◆ Your instructions
Return the line containing "This screenshot has width=1512, height=802." together with every later line up to the end of the records, exactly and with no pictures; return nothing else.

[Stored records]
<<<<
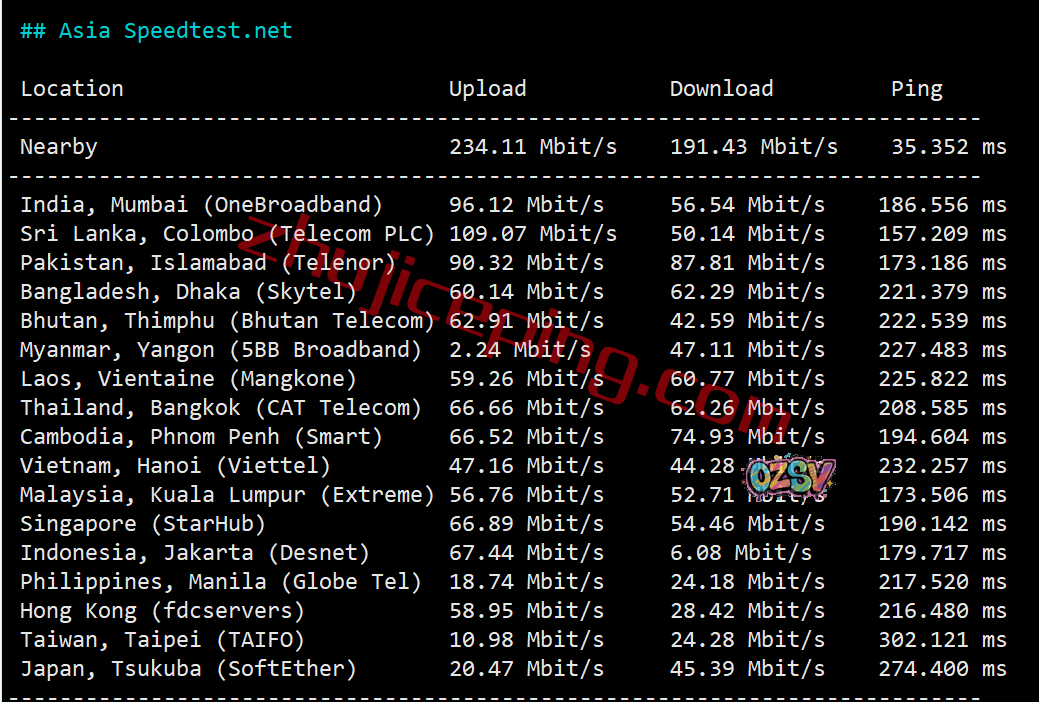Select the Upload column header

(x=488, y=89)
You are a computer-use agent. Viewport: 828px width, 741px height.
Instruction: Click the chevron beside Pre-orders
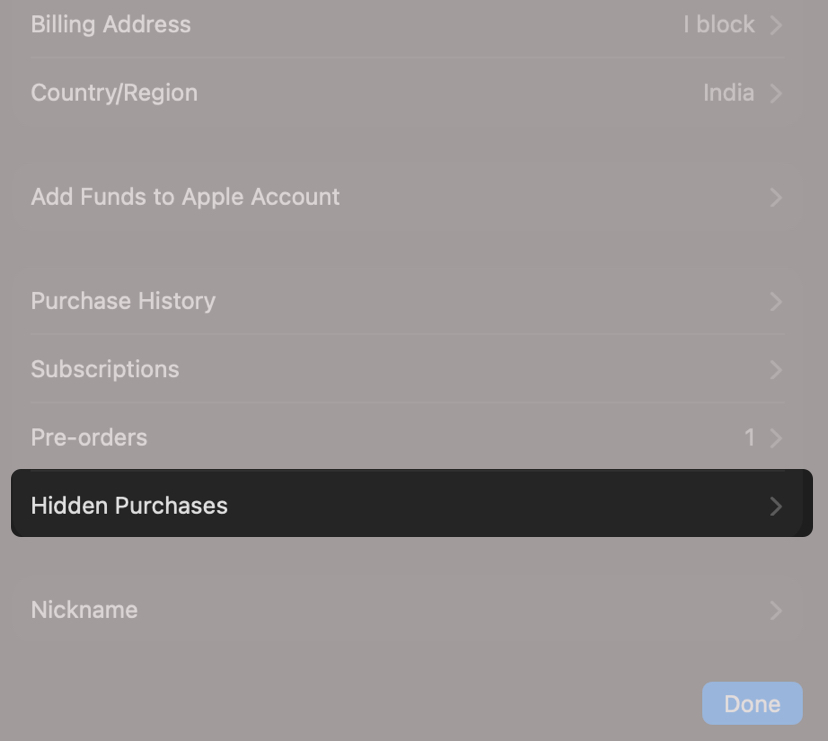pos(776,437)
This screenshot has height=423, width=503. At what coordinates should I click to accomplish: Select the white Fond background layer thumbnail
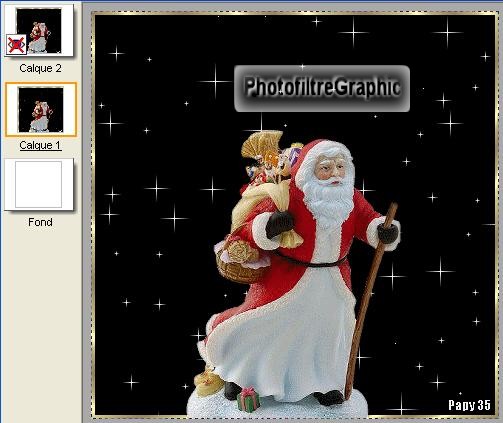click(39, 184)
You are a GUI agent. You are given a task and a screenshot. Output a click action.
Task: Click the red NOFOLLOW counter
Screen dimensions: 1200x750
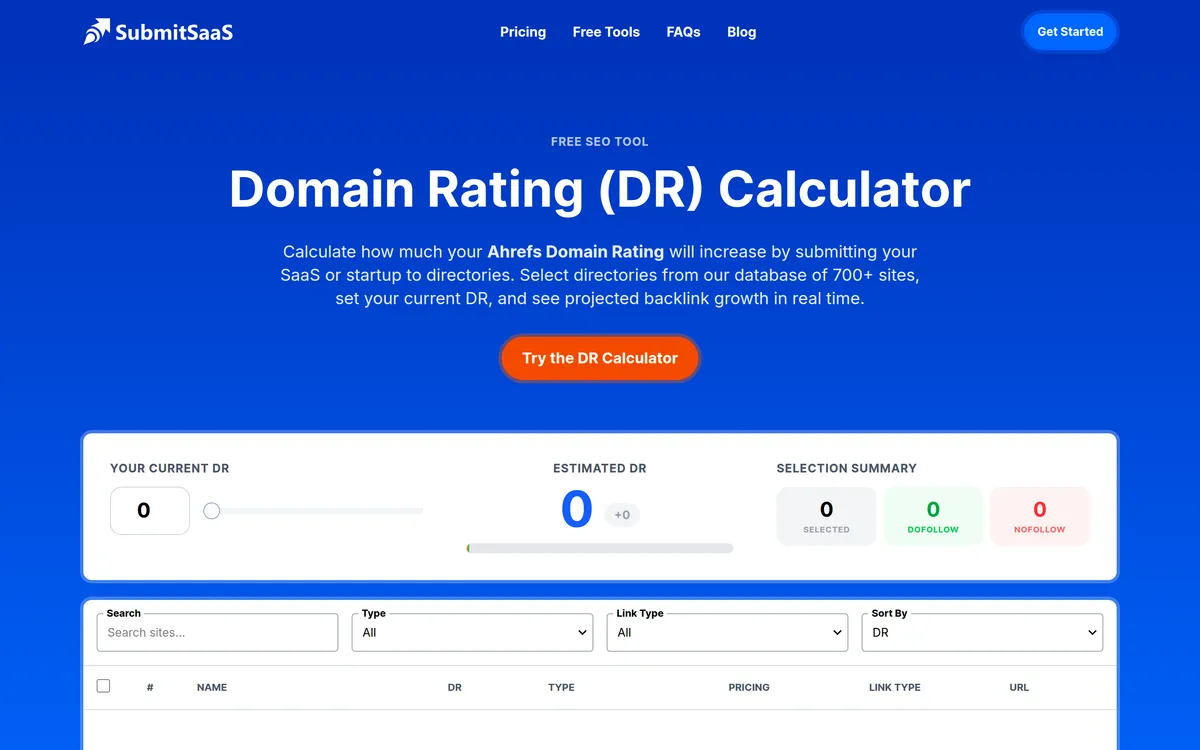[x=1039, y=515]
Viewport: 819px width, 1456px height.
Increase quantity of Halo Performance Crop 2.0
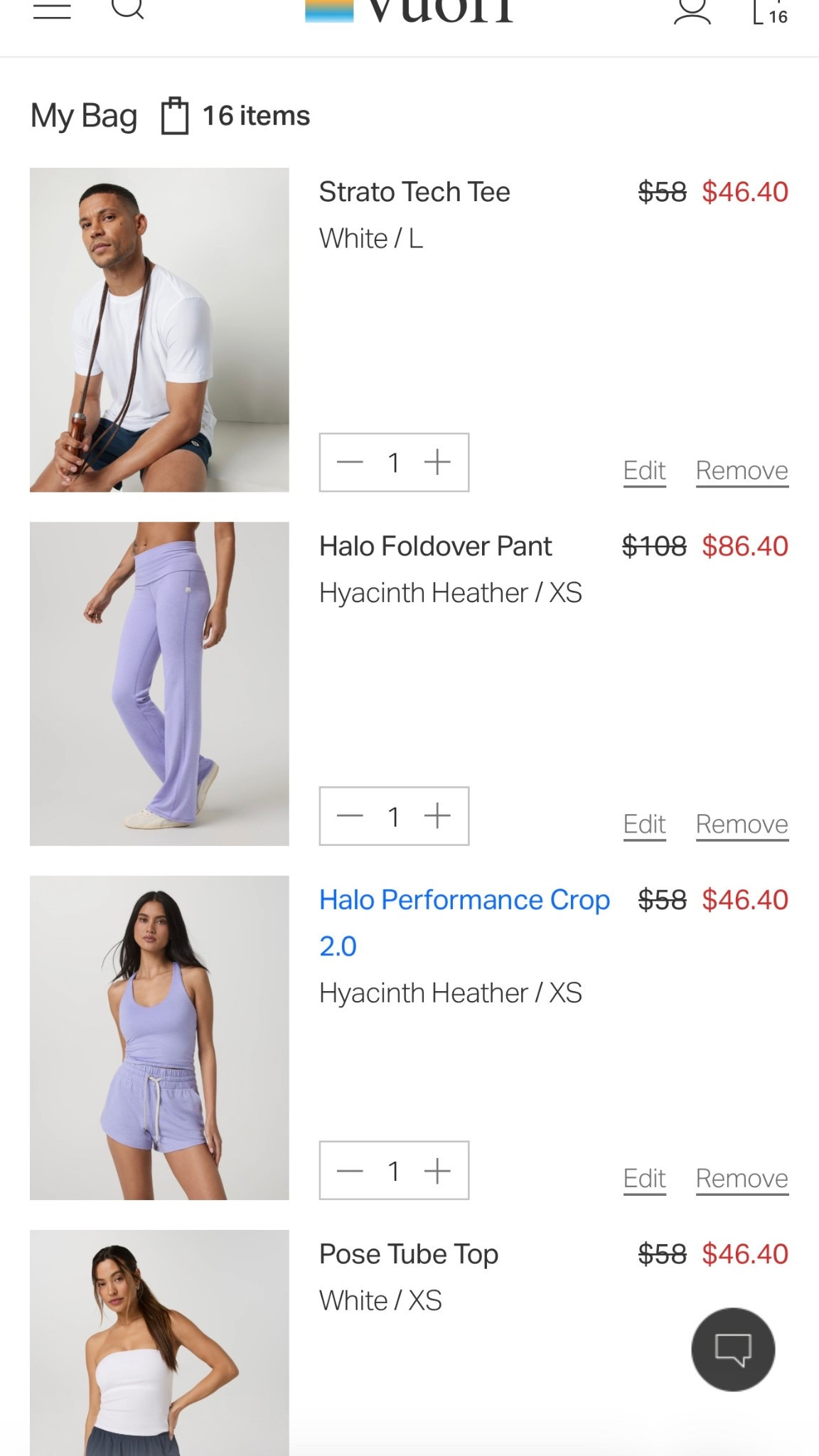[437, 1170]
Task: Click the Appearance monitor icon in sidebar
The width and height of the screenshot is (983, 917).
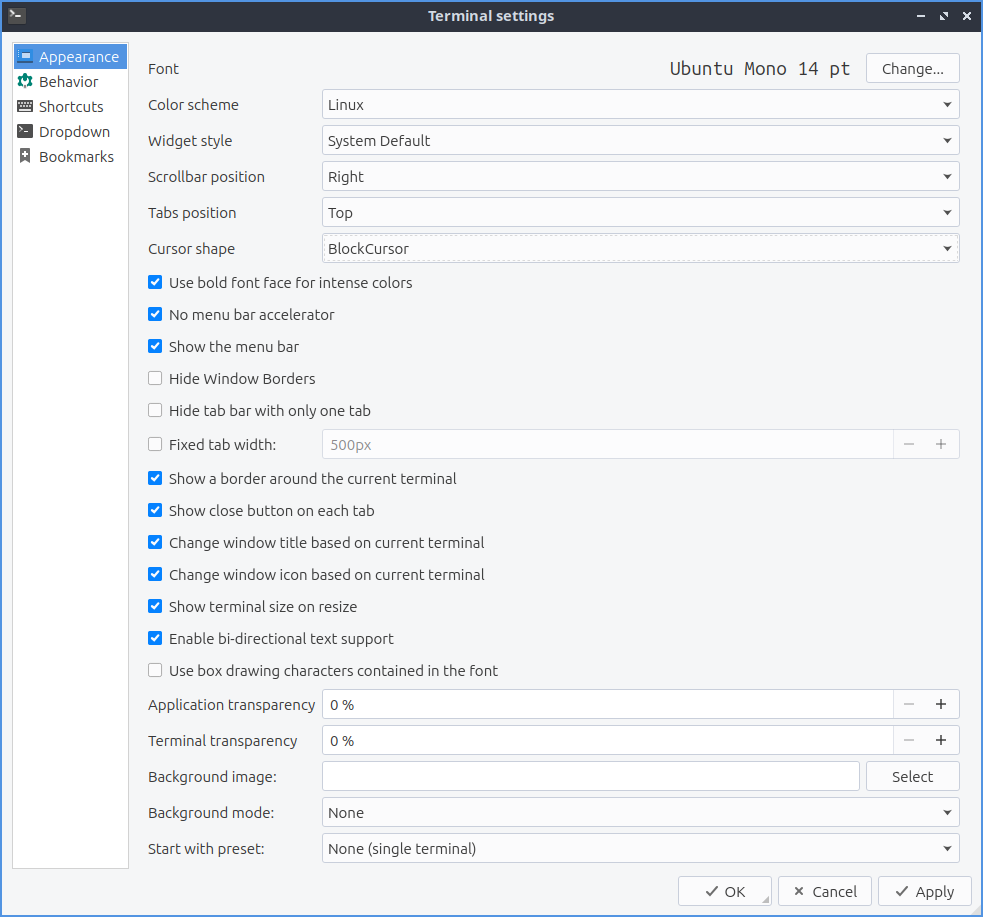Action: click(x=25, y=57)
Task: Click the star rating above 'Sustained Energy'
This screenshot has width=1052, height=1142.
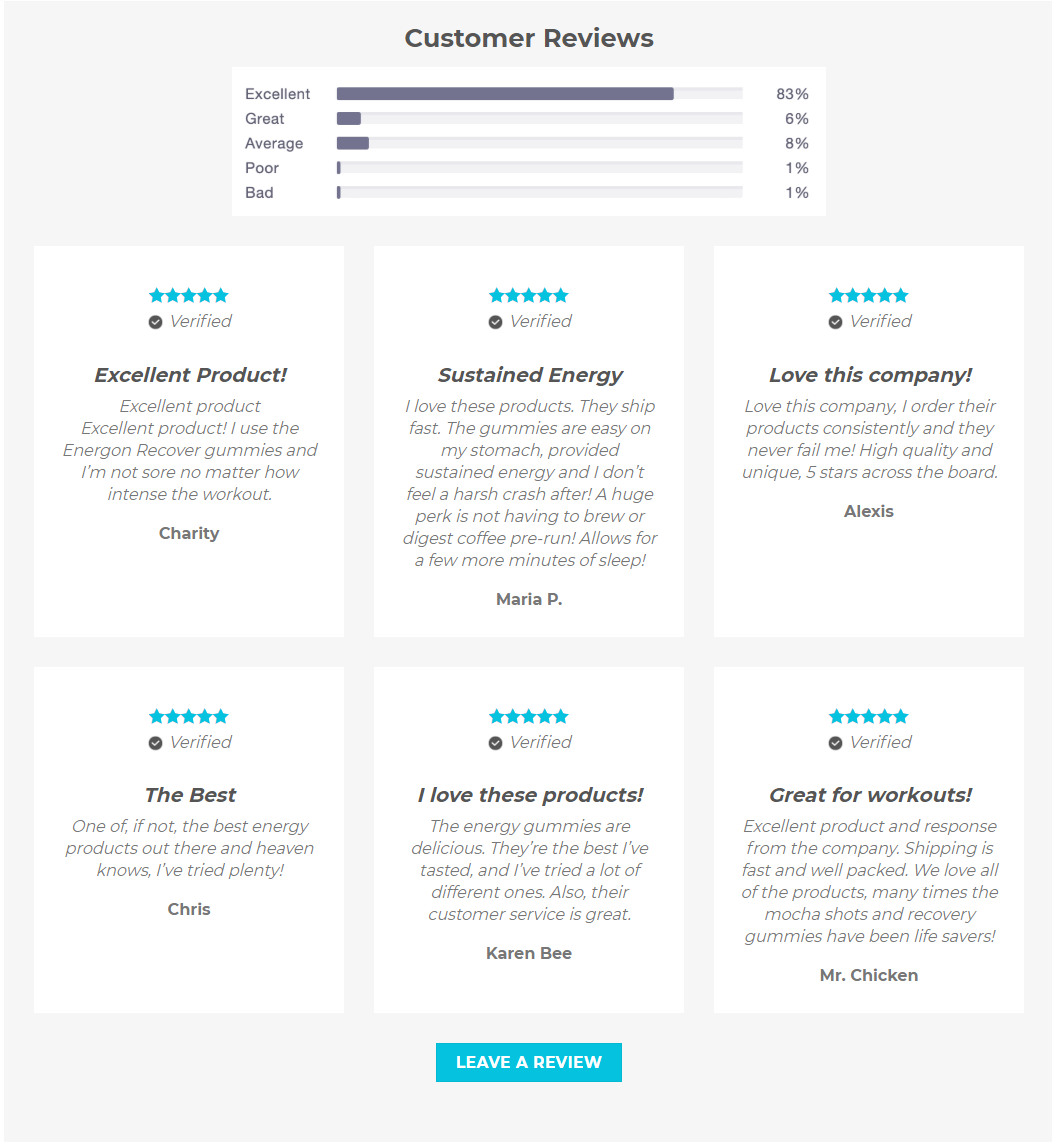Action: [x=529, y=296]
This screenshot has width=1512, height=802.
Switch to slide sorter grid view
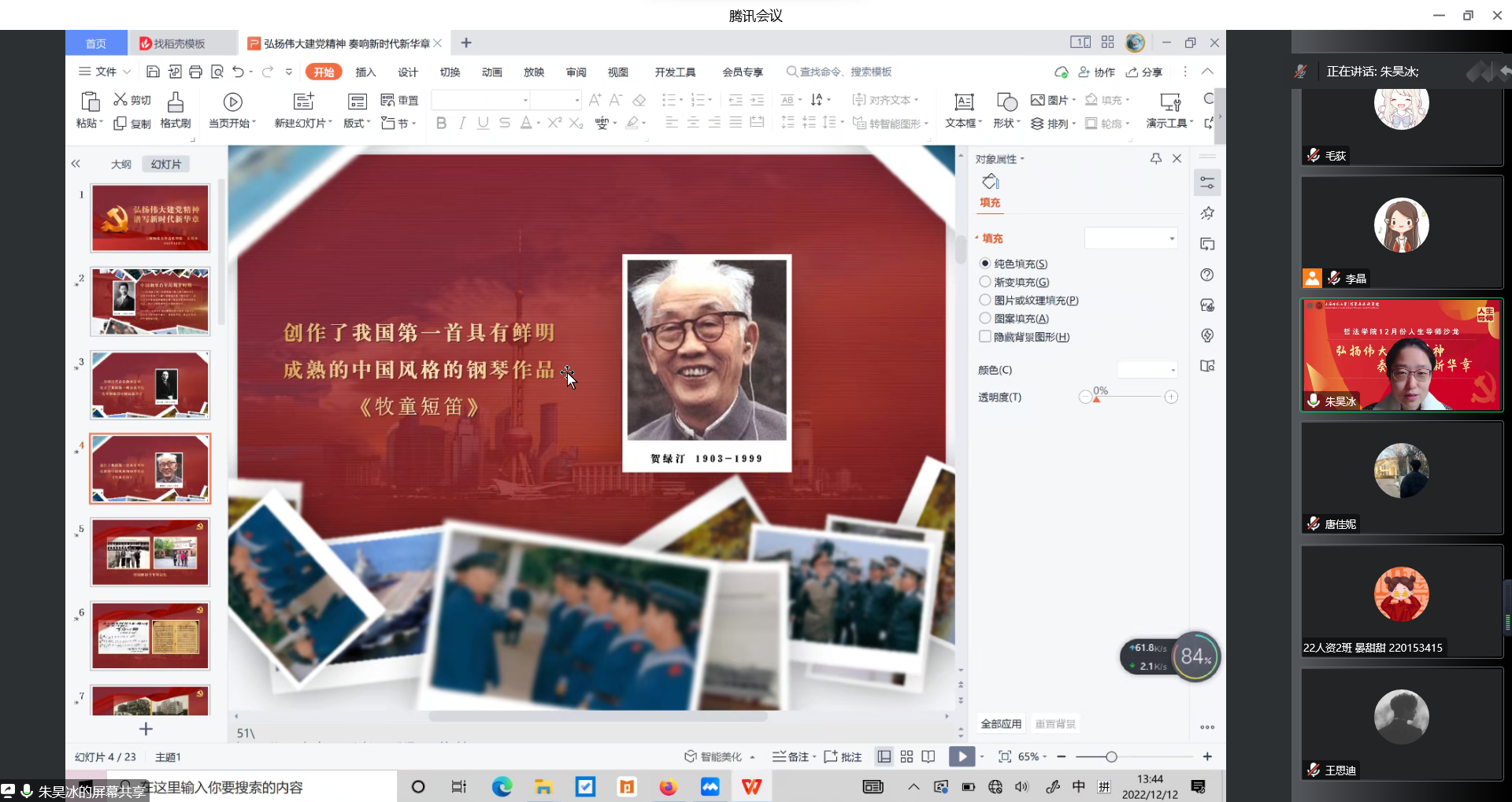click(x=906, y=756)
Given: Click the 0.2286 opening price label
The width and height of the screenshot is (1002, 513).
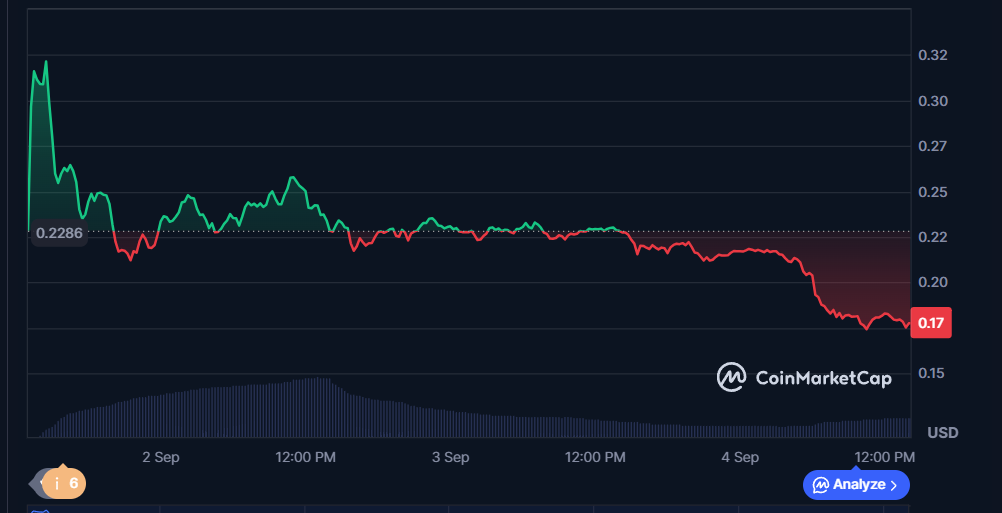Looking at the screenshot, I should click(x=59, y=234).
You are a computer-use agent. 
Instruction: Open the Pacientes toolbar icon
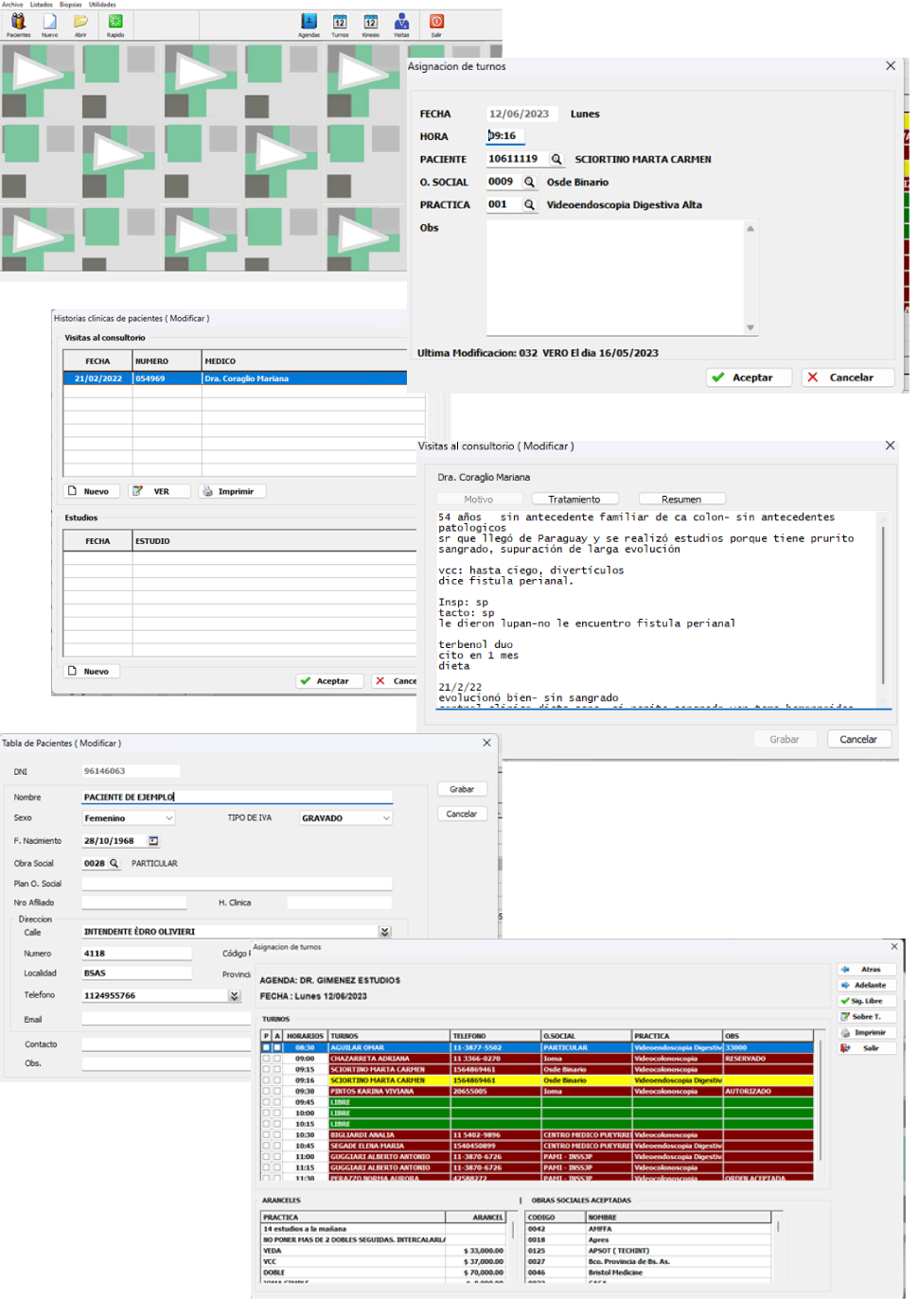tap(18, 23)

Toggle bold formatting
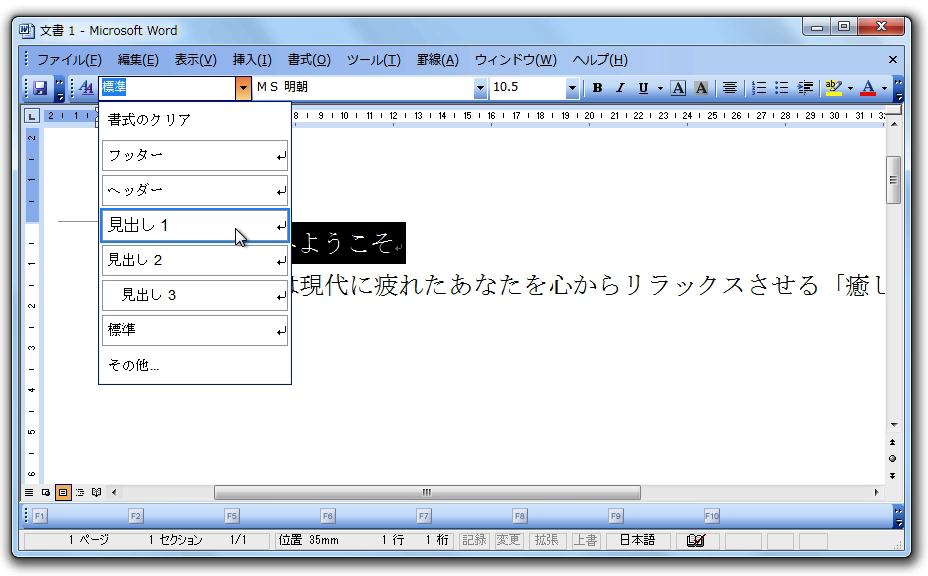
>>>>
◆ Response for this exercise
This screenshot has width=1512, height=802.
Switch to slide sorter grid view
click(x=906, y=756)
Given: Click the 0.2286 opening price label
The width and height of the screenshot is (1002, 513).
Looking at the screenshot, I should click(x=59, y=234).
You are a computer-use agent. 
Instruction: Open the Pacientes toolbar icon
tap(18, 23)

Toggle bold formatting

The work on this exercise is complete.